Assignment:
In the entries below, find each line where the word "computer" appears and give only the total count of such lines.

Data excerpts:
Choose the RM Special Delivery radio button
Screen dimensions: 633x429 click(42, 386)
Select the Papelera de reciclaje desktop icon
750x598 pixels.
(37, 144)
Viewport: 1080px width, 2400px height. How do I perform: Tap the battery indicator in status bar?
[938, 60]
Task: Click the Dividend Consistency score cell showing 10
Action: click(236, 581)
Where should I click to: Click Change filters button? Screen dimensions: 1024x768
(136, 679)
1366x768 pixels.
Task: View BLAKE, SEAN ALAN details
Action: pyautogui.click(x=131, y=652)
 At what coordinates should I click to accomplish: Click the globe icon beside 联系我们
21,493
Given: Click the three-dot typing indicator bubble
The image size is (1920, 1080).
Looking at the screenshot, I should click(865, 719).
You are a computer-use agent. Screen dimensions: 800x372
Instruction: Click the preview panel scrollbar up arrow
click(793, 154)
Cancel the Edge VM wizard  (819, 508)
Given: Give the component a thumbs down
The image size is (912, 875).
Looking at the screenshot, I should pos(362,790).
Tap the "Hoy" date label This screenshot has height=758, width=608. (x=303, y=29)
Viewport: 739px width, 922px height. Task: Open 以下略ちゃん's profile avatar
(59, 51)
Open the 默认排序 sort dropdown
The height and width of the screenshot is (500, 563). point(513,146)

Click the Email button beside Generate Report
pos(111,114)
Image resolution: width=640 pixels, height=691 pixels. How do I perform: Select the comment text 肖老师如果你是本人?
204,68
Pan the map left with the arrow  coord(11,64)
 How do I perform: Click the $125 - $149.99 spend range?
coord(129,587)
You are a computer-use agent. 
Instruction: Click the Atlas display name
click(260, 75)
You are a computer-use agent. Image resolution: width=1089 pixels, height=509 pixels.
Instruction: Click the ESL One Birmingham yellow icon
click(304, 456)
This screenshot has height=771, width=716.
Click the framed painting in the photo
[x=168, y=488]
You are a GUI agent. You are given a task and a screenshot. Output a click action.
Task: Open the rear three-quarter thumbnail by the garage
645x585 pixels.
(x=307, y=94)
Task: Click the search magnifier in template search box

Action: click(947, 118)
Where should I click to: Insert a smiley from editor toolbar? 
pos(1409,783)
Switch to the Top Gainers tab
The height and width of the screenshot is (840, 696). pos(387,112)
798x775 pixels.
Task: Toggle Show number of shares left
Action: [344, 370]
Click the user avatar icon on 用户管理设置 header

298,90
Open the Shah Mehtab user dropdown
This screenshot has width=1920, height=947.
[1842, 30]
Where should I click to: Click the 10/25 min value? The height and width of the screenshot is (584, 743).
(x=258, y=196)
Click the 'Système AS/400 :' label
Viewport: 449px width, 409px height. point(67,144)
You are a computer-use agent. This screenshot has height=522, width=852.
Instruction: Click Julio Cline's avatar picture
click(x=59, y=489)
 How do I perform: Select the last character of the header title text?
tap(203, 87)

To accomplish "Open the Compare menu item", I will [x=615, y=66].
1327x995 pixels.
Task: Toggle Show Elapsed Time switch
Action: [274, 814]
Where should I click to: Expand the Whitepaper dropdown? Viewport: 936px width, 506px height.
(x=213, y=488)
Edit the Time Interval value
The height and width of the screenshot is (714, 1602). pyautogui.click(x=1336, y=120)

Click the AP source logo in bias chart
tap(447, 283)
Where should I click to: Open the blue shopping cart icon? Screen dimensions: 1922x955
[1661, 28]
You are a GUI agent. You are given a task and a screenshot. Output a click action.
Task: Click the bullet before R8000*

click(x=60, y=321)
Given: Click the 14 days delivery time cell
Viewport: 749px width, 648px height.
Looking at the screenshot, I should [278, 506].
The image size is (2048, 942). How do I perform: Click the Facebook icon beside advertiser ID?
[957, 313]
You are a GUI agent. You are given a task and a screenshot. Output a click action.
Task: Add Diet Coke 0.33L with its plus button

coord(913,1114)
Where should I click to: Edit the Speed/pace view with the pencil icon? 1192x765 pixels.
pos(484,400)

Answer space:
4